Haydi gelin, şimdi sizinle zamanda bir yolculuğa çıkalım. Bebekliğimizden başlayalım bu serüvene.
Çocukluğumuz nasıl da güzeldi değil mi? Anne babamızın nar tanesiydik, bir tanesiydik. Bizi el üstünde tutarlardı. Annemiz elinde bir tabak yemekle peşimizden koşardı, bize bir kaşık yemek yedirebilmek için. Biz de babamızın peşinde koşardık, akşam işten dönünce bize ne getirdi? diye. Biz hastalanınca ailedeki herkes de hastalanırdı sanki.
Anne babamızı taklit ederdik hep. Onların yaptıklarını yapardık. Onlar gibi olmak isterdik. Bizim kahramanımızdı onlar. Bize göre o zamanlar dünyanın en güçlü insanları onlardı. Arkadaşlarımızla övünme yarışma girdiğimizde hemen: "Benim babam, senin babanı döver." muhabbetine başlardık. İnanırdık gerçekten buna.
Okula kayıt olduğumuz anlar hepimiz için ayrı bir heyecandı. Bazılarımız ilk günler okula alışamamıştık. Hatta ağlamıştık, annelerimiz de bizimle sınıfta otursun, diye. Okula da kısa sürede alışmıştık sonra.
Artık kahramanlarımız anne babalarımız değil, öğretmenlerimizdi. Onlar her şeyimiz olmaya başlamıştı. Onların söylediği her sözü emir kabul ederdik. Kanundu bizim için onların söylediği her söz. Her şeyi onlar bilirdi. Onlar dünyanın en akıllı, en bilgili, en kültürlü insanlarıydı gözümüzde. Evde hep onlardan bahsederdik. Saçlarımızı onlar gibi tarardık. "Öğretmenim öyle diyor."
sözü en çok tekrarladığımız cümleydi o zamanlar. Annemiz dişlerimizi fırçalamamızı söylediğinde bazen aksatırdık bunu; ama aynı şeyi öğretmenimiz söylediğinde akan sular dururdu. Diyelim ki diş macunumuz bitmiş; ama öğretmenimiz de bize: "Bu akşam dişlerinizi fırçalayacaksınız, yann kontrol edeceğim hanginizin dişi daha beyaz!" demiş. Dünyayı dar ederdik ailemize değil mi? Gecenin biri, ikisi demez; onları sokak sokak, dükkân dükkân dolaştırırdık bir macun için.
Tabiî yıllar birbirini kovaladı. İlkokulu bitirmiş, orta okula başlamıştık. Artık öğretmenlerimiz, birden fazlaydı. Bu arada düşüncelerimiz tekrar değişmeye başlamıştı. Artık arkadaşlarımızla daha fazla vakit geçiriyorduk.

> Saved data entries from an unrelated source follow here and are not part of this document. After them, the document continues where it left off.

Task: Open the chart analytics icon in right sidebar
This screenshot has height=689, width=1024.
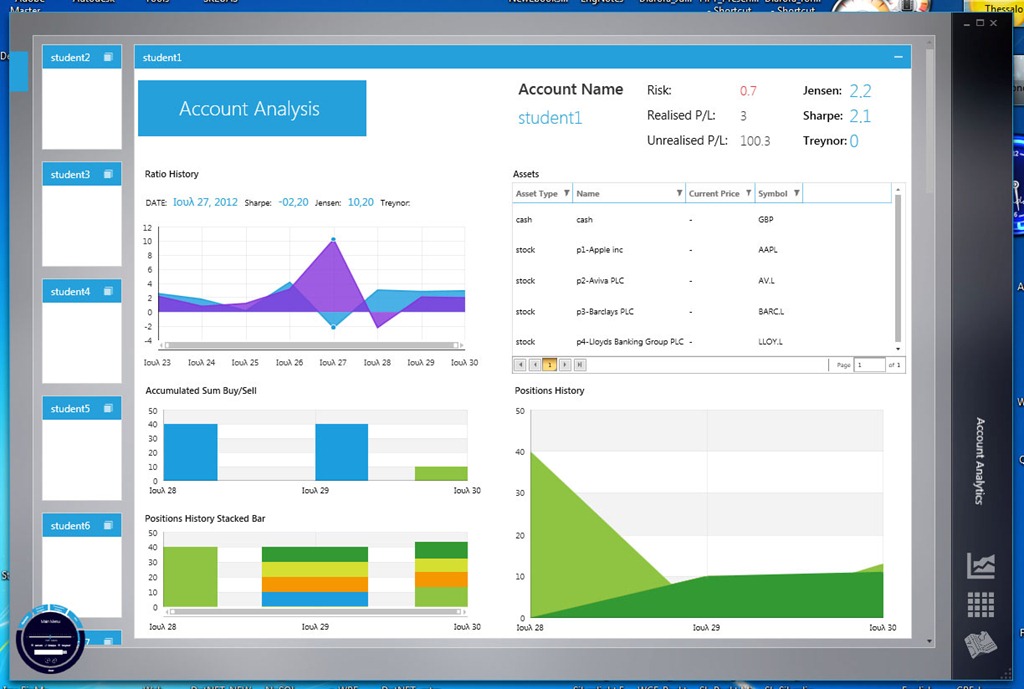Action: tap(981, 566)
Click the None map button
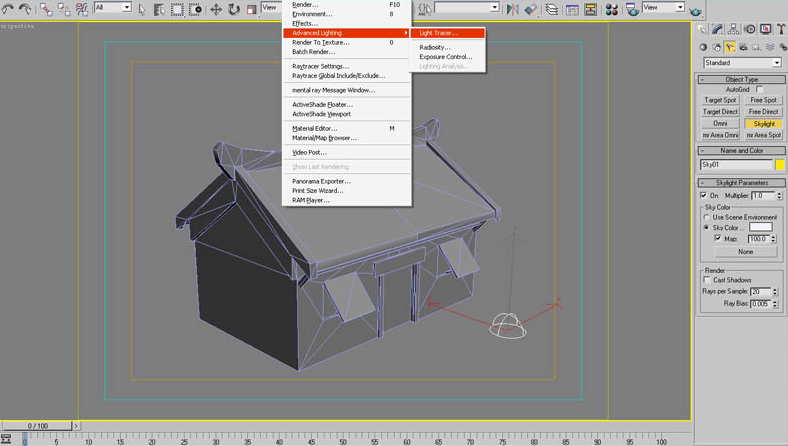The height and width of the screenshot is (446, 788). coord(746,251)
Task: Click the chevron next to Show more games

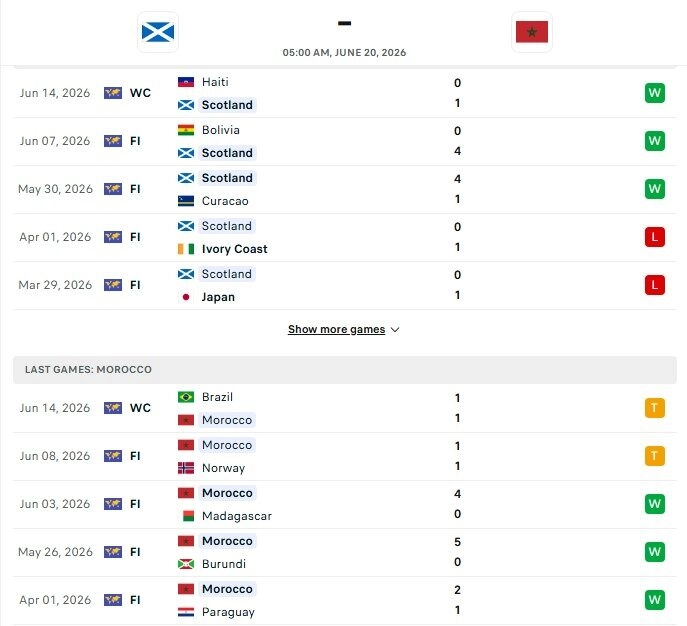Action: tap(395, 329)
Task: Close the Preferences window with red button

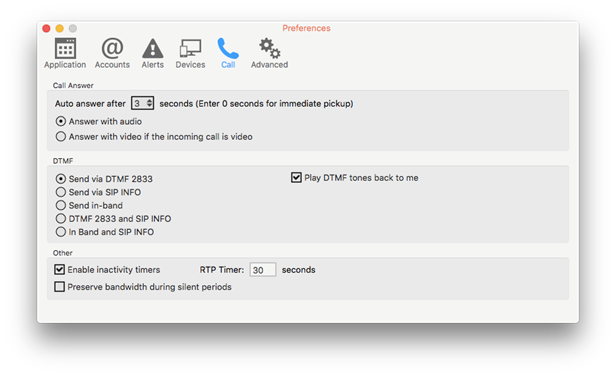Action: pos(46,28)
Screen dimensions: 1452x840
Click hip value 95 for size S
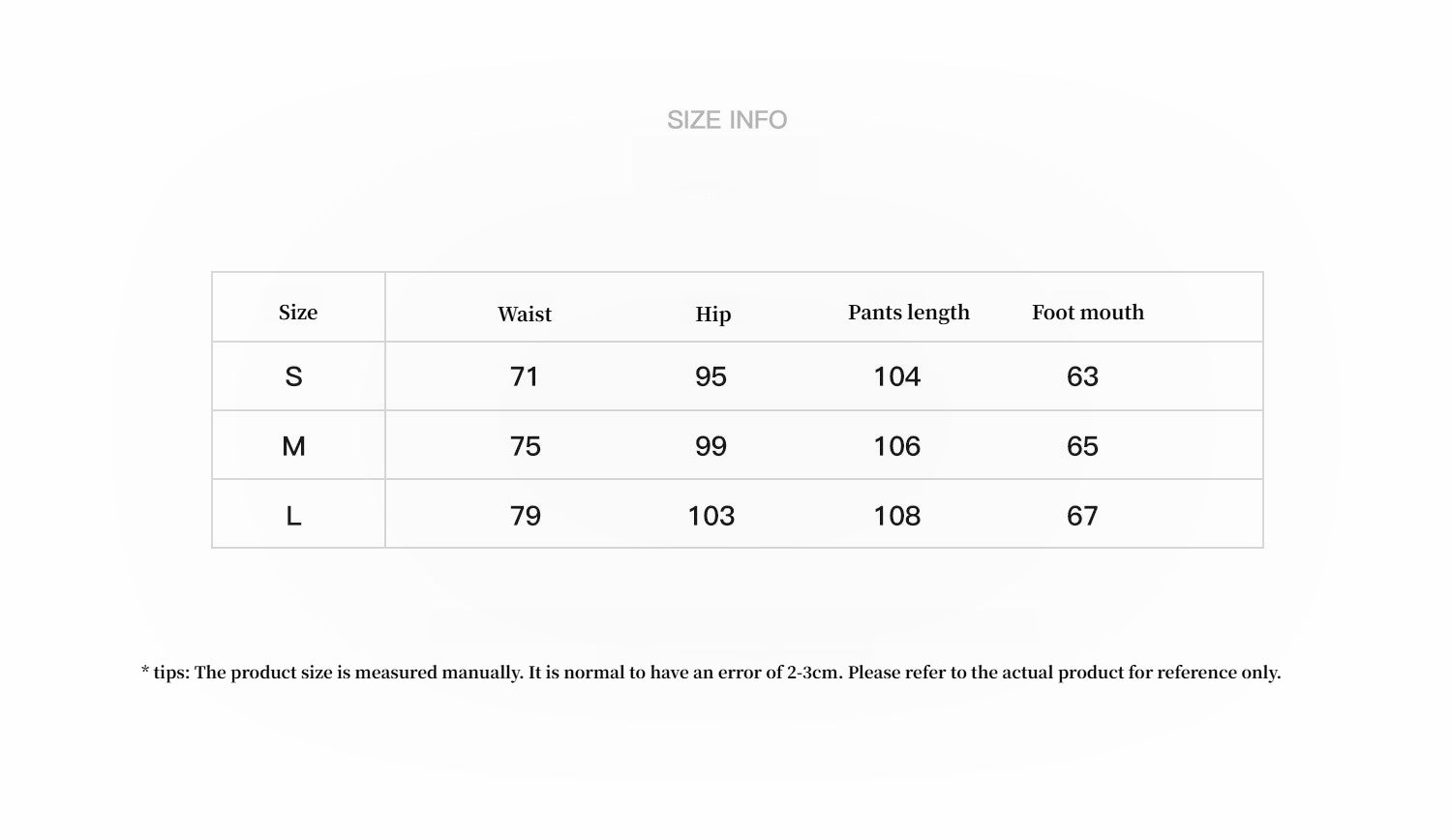click(x=711, y=376)
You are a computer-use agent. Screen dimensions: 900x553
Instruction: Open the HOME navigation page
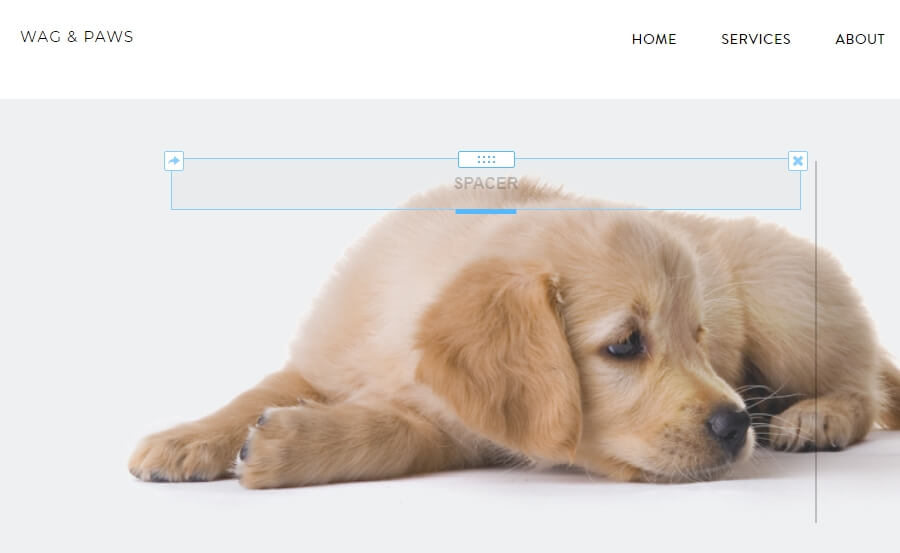point(654,39)
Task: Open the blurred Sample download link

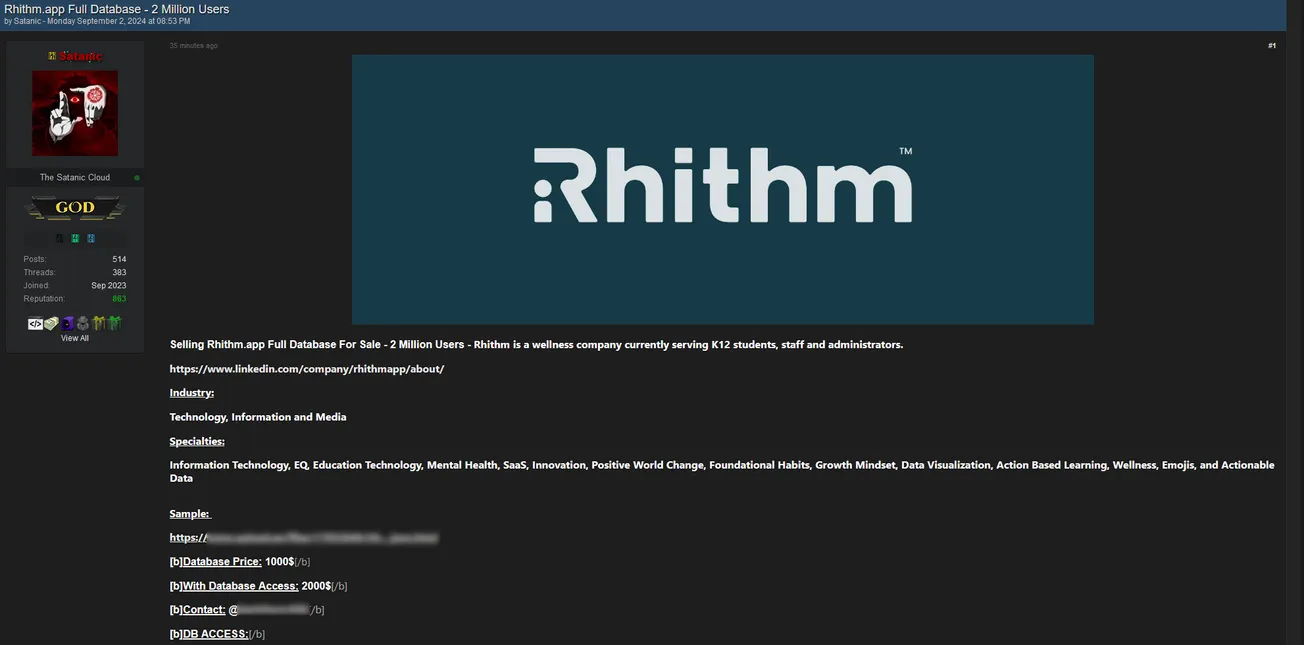Action: 304,538
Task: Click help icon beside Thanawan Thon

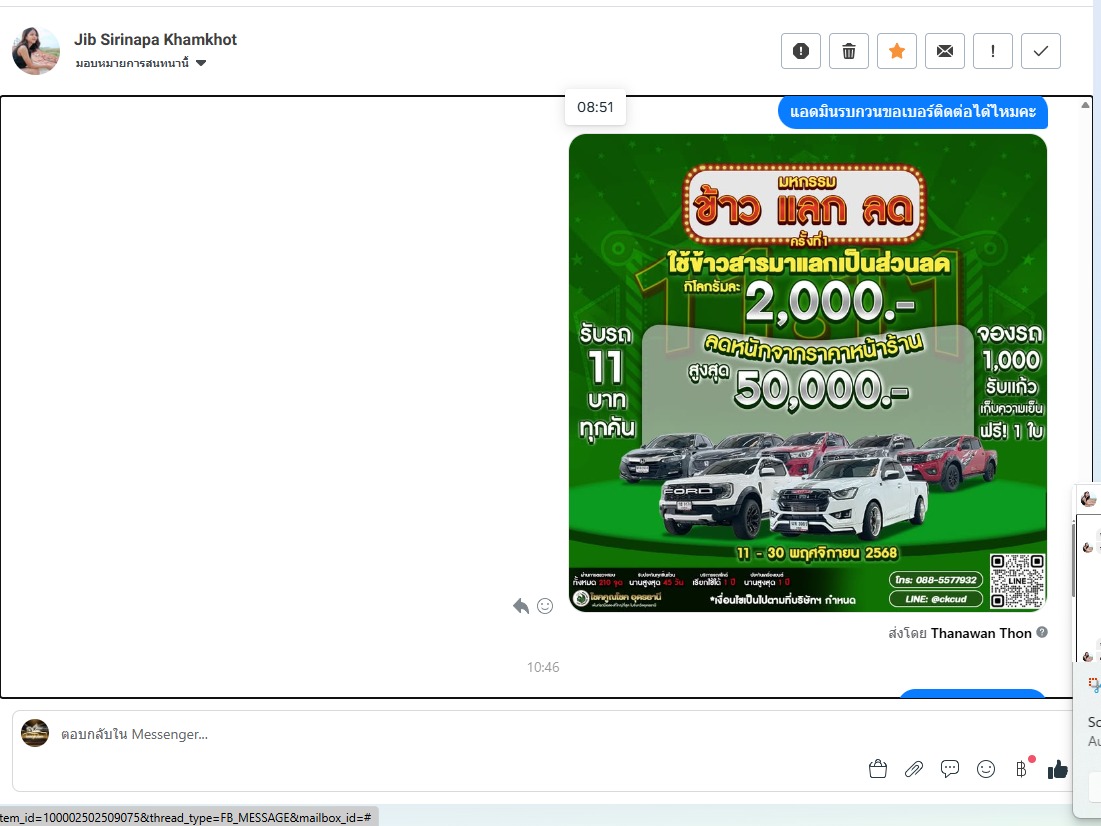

Onlarla bir aradaydık hep. Beraber oynar, beraber gezer, beraber yaramazlık yapar, dersleri beraber asardık. Davranışlarımız üzerinde ailemizden sonra, öğretmenlerimiz de etkilerini yitirmeye başlamıştı o dönemde. Artık arkadaşlarımız içindeki en karizmatik kişiler bizi etkiliyordu. Onlar da zaten grubumuzun lideriydi doğal olarak. Grup neyi doğru bulursa, biz de onları doğru bulurduk. Grup ne yapmak istiyorsa, biz de onu yapardık... Bazen istemediğimiz şeyleri de yapardık. Çünkü işin ucunda alay edilmek vardı, küçük düşmek söz konusuydu. Arkadaşlarımızın diline düşmemek için onlarla birlikte hareket ederdik o dönemde hep.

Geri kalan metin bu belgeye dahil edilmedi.